Self-Heating of FinFET Circuitry Simulated by Multi-Correlated Recurrent Neural Networks

A series of multi-correlated recurrent neural networks is used to predict the relative temperature of inverter chains folded in 3 rows. The circuit hotspot temperature is predicted by a fully connected neural network. The correlated recurrent neural networks trained by the SPICE data within 17 stages can predict T up to 37 stages (2.2x SPICE complexity) with the error as low as 0.9 degrees C, outperforming the previous fully connected neural network (1.9x SPICE, 3 degrees C error) and non-correlated recurrent neural network (2.2x SPICE, 3 degrees C error) by considering the thermal coupling between rows. The precise prediction of temperature profiles and hotspot positions indicate that the thermal physics is learned by correlated recurrent neural networks.

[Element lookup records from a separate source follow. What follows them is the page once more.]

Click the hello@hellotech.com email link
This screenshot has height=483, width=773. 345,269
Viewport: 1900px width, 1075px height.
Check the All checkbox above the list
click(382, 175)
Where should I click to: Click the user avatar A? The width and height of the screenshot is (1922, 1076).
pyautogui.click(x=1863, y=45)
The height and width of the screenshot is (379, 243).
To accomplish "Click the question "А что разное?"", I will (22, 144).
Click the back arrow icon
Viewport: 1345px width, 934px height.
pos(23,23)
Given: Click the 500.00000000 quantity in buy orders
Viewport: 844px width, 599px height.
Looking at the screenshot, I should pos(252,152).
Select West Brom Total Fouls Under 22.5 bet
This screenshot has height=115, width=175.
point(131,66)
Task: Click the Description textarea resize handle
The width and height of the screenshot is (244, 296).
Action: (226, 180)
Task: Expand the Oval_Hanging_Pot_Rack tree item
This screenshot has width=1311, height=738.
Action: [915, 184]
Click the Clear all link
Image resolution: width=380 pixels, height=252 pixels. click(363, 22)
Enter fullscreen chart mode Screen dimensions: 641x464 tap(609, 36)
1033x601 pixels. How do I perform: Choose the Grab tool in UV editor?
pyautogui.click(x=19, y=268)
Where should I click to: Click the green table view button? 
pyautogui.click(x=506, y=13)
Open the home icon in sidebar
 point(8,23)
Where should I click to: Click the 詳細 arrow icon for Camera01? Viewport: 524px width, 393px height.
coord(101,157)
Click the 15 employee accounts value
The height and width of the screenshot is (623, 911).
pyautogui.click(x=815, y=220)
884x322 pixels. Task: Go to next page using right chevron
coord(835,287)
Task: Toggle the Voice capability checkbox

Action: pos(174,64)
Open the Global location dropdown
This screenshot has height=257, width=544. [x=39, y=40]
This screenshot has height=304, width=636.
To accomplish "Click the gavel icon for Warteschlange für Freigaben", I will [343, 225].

Therefore, an 82-stage folded inverter chain can be predicted and optimized confidently by neural networks, while SPICE can only simulate a 37-stage chain due to the high computational cost. A 100-stage chain is also predicted.

Automated summary

This article uses a series of multi-correlated recurrent neural networks to predict the relative temperature of inverter chains folded in 3 rows, while a fully connected neural network is used to predict the circuit's hotspot temperature. The correlated recurrent neural networks, trained using SPICE data, exhibit better accuracy in temperature prediction by considering the thermal coupling between rows, outperforming previous neural network models.